>> start Excerpted text
Author: Jakidxav

Date: 04.18.2019

This notebook is to test and demonstrate the helper methods I wrote as NLTK wrappers for the DAIC_WOZ NLP project. The goal of these functions is to clarify processing workflow by decluttering the workspace. All of the functions written in `clean_text.py` have the form: `output = function(input)`.

In [1]:
import string
import nltk

from clean_text import *

In [2]:
#example string
example = "<semantics> me This mmm los angeles  &is [an] ExAmPlE? {of} 45 Jennifer string Americans. My with.? <sigh> xxx [] you they theirs punctuation mine michelle, [laugh] by stopwordS wouldn't I'm and whitespace.    Can't wait!!!!"

#create stop words set
stops = set(nltk.corpus.stopwords.words('english'))
punctuation = string.punctuation

### Example processing flow:

In [3]:
#sentence tokenize
sentences = sentence_tokenize(example)

#whitespace tokenize
tokens = tokenize(example)

#take out semantic information
no_semantics = remove_semantics(tokens)

#remove proper nouns: NNP and NNPS are the POS tag for proper nouns
no_nnp = remove_proper_nouns(no_semantics)

#convert back to string to split apart contractions
l2s = list_to_string(no_nnp)

#split contractions AFTER removing semantic information
split_contractions = split_contractions(l2s)

#strip punctuation
no_punct = strip_punctuation(split_contractions)

#convert to lowercase
lower = lower_case(no_punct)

#remove stopwords
no_stops = remove_stopwords(lower)

#remove numbers from tokens
words = remove_numbers(no_stops)

In [4]:
print('Raw Input:\n', example, '\n')
print('Sentence tokenize:\n', sentences, '\n')
print('Tokenize:\n', tokens, '\n')
>> end Excerpted text
>> start Data records
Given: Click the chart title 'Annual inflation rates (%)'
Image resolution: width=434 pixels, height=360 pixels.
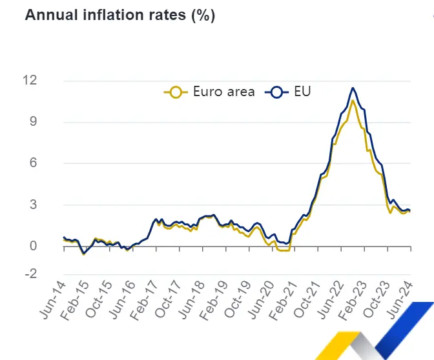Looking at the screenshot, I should point(119,15).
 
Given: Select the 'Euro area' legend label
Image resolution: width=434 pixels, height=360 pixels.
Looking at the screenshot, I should point(223,92).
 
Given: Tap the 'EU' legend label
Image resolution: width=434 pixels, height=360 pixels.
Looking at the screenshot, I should point(302,92).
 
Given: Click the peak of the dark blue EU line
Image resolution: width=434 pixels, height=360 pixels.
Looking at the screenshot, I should point(353,88).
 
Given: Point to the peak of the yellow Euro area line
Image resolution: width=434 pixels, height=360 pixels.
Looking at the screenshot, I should point(353,101).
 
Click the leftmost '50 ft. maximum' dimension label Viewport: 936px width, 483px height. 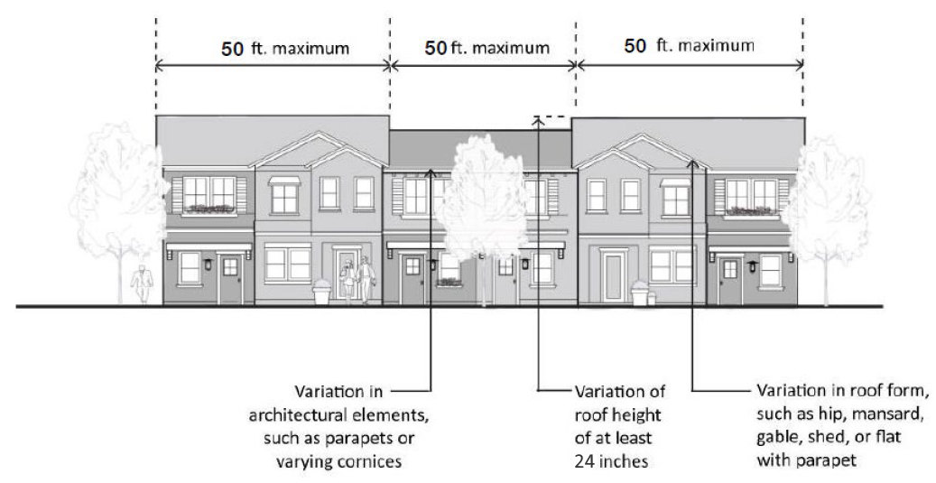click(x=285, y=48)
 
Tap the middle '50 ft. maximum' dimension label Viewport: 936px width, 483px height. click(x=486, y=47)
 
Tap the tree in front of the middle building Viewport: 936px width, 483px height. click(x=487, y=208)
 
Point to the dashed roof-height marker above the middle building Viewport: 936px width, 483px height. click(x=551, y=116)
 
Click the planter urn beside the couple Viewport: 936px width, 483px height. click(x=320, y=294)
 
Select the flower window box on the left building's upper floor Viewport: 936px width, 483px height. click(x=209, y=210)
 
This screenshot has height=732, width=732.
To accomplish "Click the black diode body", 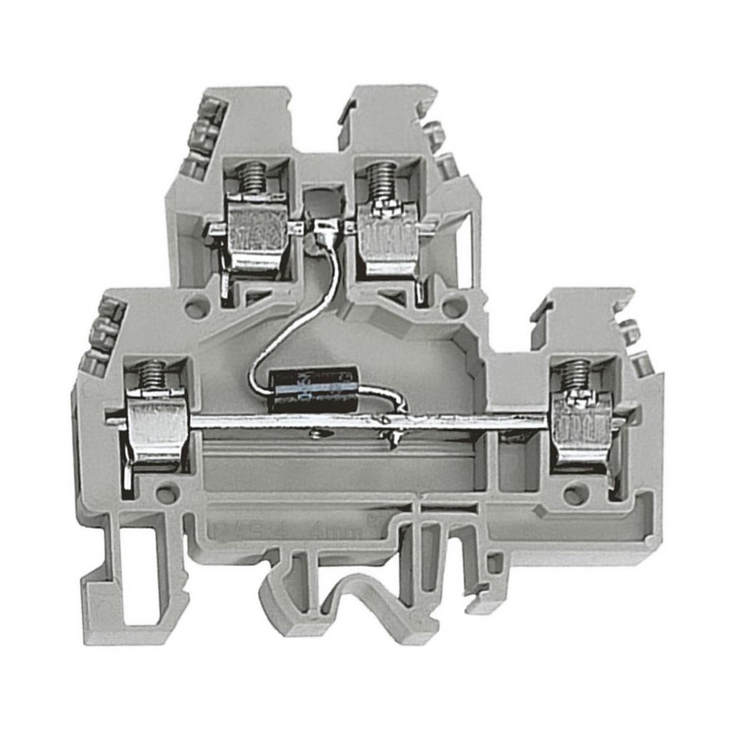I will point(312,390).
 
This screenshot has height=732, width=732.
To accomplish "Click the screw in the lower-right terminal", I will point(575,375).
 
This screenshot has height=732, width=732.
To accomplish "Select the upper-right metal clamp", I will point(388,239).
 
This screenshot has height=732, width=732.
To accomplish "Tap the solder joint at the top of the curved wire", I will point(325,229).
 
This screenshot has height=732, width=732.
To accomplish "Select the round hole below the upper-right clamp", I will point(453,307).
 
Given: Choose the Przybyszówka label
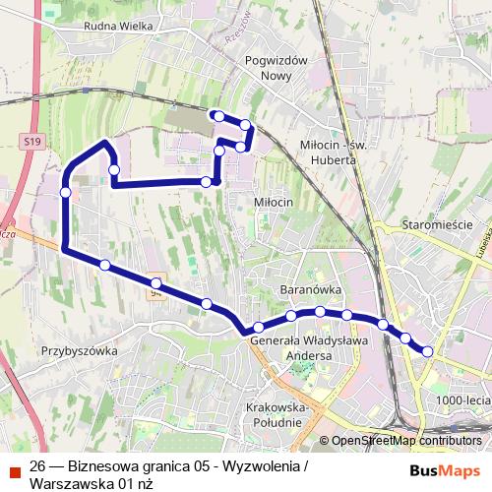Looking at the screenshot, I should [x=80, y=350].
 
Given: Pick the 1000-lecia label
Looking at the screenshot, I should [x=463, y=400].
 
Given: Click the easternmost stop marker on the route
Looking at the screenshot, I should [x=428, y=350].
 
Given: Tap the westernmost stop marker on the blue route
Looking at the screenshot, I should [x=65, y=192].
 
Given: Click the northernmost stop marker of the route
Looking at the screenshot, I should [x=215, y=115].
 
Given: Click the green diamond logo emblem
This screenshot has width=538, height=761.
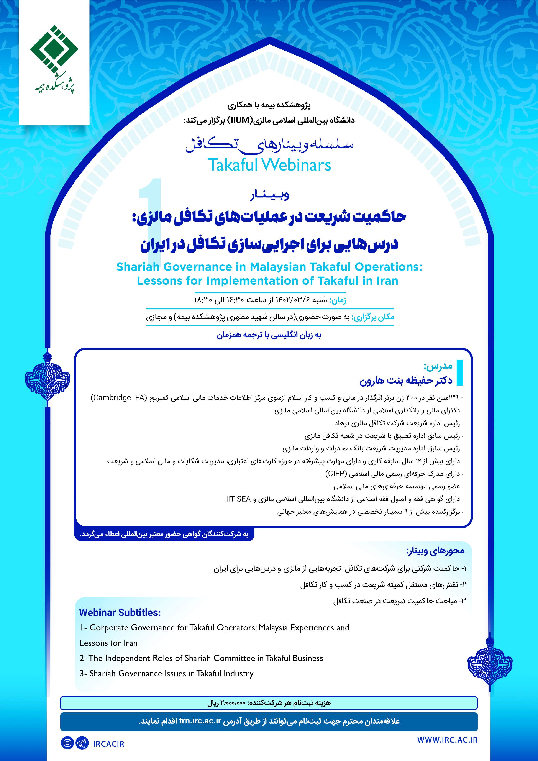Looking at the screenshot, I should [54, 49].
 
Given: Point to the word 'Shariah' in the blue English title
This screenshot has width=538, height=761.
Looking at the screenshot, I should [137, 267].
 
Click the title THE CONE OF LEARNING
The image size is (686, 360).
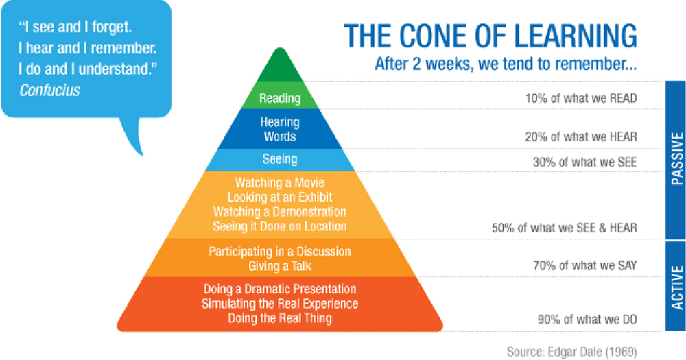[x=490, y=36]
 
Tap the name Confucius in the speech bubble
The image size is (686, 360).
[x=49, y=90]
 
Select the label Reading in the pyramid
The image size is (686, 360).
[x=280, y=98]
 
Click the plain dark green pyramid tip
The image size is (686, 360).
[x=280, y=67]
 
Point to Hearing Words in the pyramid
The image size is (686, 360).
[x=280, y=129]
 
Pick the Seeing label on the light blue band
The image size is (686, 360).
[x=280, y=159]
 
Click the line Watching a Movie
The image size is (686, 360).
[x=280, y=182]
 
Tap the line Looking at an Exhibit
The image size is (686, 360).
[x=280, y=197]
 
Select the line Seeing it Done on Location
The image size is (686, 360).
[x=280, y=226]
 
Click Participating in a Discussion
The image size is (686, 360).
[x=280, y=252]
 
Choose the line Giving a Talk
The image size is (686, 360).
[x=280, y=266]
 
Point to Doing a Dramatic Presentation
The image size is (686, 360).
[x=280, y=289]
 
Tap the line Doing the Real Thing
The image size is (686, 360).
[x=280, y=318]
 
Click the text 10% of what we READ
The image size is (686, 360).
[x=581, y=98]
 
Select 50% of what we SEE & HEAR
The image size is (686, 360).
[x=565, y=228]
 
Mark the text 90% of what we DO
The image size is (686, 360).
[x=587, y=320]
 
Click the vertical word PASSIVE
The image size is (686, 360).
[x=676, y=159]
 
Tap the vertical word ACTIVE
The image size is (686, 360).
[x=676, y=287]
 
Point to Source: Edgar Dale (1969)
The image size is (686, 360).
[x=572, y=351]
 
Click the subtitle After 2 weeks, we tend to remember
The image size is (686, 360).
>> end Data records
» Problems to solve:
1 - According to the notebook, which POS tags mark proper nouns?
2 - For each statement, state whether it agrees with the notebook, and support each yes or no by quoting the deciding words: (a) Every function in clean_text.py follows the form output = function(input). (b) Contractions are split before semantic information is removed. (c) The stop words set is built from NLTK's English stopwords.
3 - Reproduce the part of the notebook starting with "#remove numbers from" and going on through "print('Tokenize:\n', tokens, '\n')".
The listing above is separate material and is not part of the notebook.

» Set of answers:
1 - NNP and NNPS are the POS tags for proper nouns.

2 -
(a) Yes: "All of the functions written in `clean_text.py` have the form: `output = function(input)`."
(b) No: "#split contractions AFTER removing semantic information"
(c) Yes: "stops = set(nltk.corpus.stopwords.words('english'))"

3 -
#remove numbers from tokens
words = remove_numbers(no_stops)

In [4]:
print('Raw Input:\n', example, '\n')
print('Sentence tokenize:\n', sentences, '\n')
print('Tokenize:\n', tokens, '\n')